Sezgiyi besleyen faktörler: Sezgi, insanın içine aniden doğuveren “altıncı his” ile aynı şey değildir. Kapsamlı bir düşünce sürecinin ürünü olan sezginin kökleri derinlerdedir. Bir sezginin isabetli kararlara dönüşmesi ise aşağıdaki koşulların mevcut olmasına bağlıdır:
Önce analiz: Sorunu akılcı yöntemlerle çözmek için gösterilen çaba kişiyi bilinçaltının kapısına getirir. Bu akıl yürüme faaliyeti olmadan bilinçaltının kilidi açılamaz.
Gözlem gücü: Bilinçaltına geçmişte kaydedilen gözlemler ve fark edilen değişim unsurları, sezginin gerçeklerle uyumlu olmasını sağlar.
Derin deneyim: Benzer sorunlar konusunda yıllar boyu elde edilen deneyimler, sezginin başlıca hammaddesidir. Bilinçaltı, sayısız deneyimi kullanarak yöneticiye kısa sürede tek bir sonuç verir.
Sağlam ipuçları: Sağlam bilgi ve enformasyon sezgisel karar alma sürecinde de önemlidir. Gerekli tüm bilgiler elde edilmediğinde bilinçaltı yanıltıcı cevaplar verebilir.

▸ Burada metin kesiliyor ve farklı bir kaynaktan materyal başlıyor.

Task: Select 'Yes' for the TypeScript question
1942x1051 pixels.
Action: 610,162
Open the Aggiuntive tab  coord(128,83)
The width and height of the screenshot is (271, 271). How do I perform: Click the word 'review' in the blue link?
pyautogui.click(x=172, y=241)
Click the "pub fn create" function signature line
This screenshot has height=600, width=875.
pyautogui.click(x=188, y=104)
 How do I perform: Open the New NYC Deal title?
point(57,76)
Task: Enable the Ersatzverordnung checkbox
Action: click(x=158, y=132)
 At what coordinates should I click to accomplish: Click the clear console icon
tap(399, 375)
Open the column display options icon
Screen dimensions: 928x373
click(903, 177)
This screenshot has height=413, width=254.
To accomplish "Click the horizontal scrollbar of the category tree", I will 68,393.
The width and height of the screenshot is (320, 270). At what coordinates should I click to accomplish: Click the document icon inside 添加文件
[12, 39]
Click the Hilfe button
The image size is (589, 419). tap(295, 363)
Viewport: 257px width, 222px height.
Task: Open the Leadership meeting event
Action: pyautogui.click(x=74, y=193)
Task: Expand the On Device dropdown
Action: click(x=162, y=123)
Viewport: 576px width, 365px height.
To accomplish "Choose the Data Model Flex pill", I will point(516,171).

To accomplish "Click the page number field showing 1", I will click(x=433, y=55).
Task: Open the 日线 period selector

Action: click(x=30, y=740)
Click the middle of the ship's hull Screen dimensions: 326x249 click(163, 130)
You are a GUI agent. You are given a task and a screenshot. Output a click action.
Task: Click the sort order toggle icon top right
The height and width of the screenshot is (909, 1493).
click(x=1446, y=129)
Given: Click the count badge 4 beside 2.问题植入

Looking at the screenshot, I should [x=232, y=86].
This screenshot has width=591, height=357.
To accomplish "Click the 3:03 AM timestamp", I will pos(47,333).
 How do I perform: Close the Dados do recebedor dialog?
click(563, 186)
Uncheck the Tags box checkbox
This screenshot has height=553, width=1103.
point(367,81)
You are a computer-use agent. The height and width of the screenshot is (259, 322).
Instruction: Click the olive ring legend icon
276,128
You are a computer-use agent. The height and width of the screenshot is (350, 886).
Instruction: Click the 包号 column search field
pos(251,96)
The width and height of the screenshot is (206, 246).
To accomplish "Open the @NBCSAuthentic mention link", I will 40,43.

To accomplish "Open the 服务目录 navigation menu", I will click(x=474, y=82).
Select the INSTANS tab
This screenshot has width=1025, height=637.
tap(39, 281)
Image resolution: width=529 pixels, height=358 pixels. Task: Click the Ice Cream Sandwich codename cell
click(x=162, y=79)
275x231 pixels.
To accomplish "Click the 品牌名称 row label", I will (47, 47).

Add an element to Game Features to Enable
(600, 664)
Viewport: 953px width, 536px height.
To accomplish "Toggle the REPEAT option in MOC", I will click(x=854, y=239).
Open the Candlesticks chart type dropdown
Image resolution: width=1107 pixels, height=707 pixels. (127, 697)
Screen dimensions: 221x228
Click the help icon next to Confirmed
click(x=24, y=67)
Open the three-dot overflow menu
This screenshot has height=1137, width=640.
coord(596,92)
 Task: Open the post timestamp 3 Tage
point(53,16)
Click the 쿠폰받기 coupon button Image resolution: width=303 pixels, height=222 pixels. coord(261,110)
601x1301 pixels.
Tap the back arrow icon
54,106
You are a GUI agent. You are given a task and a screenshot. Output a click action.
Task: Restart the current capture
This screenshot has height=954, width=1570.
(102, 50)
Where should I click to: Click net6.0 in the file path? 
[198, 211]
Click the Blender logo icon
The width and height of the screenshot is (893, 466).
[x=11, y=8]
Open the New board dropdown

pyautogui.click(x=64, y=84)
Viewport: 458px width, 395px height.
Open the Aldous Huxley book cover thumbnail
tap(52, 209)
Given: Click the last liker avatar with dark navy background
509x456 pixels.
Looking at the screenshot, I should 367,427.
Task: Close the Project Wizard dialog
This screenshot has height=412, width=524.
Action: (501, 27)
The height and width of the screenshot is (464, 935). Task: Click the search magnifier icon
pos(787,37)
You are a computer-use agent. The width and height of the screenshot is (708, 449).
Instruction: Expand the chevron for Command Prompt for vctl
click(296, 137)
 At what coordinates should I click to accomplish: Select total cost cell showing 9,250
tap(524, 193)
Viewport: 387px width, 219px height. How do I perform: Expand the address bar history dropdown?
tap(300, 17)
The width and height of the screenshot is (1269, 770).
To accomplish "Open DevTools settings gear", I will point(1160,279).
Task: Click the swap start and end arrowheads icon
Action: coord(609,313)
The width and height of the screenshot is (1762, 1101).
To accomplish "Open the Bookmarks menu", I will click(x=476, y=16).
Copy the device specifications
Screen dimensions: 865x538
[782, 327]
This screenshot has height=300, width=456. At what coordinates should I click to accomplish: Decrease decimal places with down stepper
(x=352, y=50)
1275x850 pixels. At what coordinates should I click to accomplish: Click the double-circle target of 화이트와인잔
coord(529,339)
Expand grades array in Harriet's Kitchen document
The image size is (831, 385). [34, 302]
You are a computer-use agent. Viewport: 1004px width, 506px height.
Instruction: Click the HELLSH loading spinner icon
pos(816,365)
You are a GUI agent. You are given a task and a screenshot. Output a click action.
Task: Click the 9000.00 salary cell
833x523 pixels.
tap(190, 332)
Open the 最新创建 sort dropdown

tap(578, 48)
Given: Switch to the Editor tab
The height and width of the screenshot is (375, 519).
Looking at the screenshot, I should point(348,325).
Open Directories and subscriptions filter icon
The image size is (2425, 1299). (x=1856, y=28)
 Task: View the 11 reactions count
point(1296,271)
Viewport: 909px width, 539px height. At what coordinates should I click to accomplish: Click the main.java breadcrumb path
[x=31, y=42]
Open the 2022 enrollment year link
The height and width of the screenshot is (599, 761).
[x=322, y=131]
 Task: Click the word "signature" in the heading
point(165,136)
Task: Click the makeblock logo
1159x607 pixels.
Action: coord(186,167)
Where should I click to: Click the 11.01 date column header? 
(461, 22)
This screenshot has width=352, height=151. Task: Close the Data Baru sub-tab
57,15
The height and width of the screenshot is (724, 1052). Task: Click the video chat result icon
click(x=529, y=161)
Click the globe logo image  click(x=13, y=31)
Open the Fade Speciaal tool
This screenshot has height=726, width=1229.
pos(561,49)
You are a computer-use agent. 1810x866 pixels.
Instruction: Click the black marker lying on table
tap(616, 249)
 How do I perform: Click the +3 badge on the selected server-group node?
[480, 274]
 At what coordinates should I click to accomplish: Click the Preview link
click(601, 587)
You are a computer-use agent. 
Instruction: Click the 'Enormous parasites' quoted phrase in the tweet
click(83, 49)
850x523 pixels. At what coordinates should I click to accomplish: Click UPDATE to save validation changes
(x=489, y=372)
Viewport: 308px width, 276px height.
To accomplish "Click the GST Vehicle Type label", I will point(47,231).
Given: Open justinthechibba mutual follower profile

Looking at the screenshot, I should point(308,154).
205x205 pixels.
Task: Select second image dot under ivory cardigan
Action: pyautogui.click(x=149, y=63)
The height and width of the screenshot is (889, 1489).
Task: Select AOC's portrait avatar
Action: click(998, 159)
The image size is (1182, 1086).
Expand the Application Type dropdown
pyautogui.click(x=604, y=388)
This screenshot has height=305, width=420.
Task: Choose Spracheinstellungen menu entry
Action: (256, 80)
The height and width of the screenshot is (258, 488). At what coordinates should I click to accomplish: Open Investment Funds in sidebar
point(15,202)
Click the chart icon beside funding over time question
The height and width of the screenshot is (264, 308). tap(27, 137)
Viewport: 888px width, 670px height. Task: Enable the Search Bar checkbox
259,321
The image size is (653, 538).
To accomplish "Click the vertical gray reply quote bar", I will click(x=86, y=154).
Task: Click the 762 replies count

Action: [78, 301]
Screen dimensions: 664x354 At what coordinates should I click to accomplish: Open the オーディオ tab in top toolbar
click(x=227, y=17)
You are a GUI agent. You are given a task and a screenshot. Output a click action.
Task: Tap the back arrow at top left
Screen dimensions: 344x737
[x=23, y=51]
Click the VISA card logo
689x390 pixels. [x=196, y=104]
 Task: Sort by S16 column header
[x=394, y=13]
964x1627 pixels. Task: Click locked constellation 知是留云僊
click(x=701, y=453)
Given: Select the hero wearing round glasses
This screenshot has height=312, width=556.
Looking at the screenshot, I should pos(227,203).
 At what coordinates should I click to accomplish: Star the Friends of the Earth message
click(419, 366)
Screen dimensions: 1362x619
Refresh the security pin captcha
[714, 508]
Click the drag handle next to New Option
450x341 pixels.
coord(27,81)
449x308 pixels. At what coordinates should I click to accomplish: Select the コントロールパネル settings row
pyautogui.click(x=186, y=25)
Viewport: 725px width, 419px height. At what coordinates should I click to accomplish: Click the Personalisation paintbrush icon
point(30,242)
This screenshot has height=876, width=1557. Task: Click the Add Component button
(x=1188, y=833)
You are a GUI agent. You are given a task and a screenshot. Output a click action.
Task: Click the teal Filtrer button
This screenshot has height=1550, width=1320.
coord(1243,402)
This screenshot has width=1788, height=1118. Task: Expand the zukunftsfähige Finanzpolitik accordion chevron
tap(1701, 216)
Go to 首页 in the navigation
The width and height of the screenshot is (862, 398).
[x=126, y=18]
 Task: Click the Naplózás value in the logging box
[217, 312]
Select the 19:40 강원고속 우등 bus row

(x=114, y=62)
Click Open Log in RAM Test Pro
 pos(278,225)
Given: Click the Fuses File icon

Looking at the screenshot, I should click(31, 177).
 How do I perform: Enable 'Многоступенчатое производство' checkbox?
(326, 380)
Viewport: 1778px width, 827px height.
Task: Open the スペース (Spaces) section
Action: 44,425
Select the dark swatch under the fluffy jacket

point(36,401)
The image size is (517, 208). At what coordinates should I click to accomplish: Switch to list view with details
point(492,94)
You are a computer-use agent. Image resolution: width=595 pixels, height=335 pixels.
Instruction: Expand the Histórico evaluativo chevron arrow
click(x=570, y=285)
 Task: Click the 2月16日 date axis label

Düşük gerilim: Bilinçaltı, aşırı zorlamaya direnir. Çözüm için beynini zorlayanlar içinden gelen sesi duyamaz. Beyindeki gerilim azaltıldığında “sezgi” hiç umulmadık bir anda kendiliğinden kapıyı çalar.
Kolektif sezgi: Nihai kararı alırken çevresindeki yöneticilerin fikrini alanlar ve ortak bir sezgiye ulaşmayı amaçlayanlar başarı ihtimalini yükseltebilir.
Hız faktörü: Değişimin çok hızlı olduğu ve değişen çok şeyin bulunduğu bir ortamda normal karar alma süreçleri çok uzun sürebilir. Bu gecikmenin sonucu ise fırsatların elden kaçmasıdır. Her değişkenin tek tek ele alınması, olayların neden ve sonuçlarının tartışılması, yönetim uzmanlarının “felç eden analiz” (paralysis by analysis) dedikleri kararsızlık ve eylemsizlik hastalığına yol açabilir. Yeni sorunların arka arkaya sökün ettiği hızlı değişim ortamlarında yöneticinin sezgisini kullanarak hızlı bir şekilde karar alması ise gecikmeleri önleyebilir.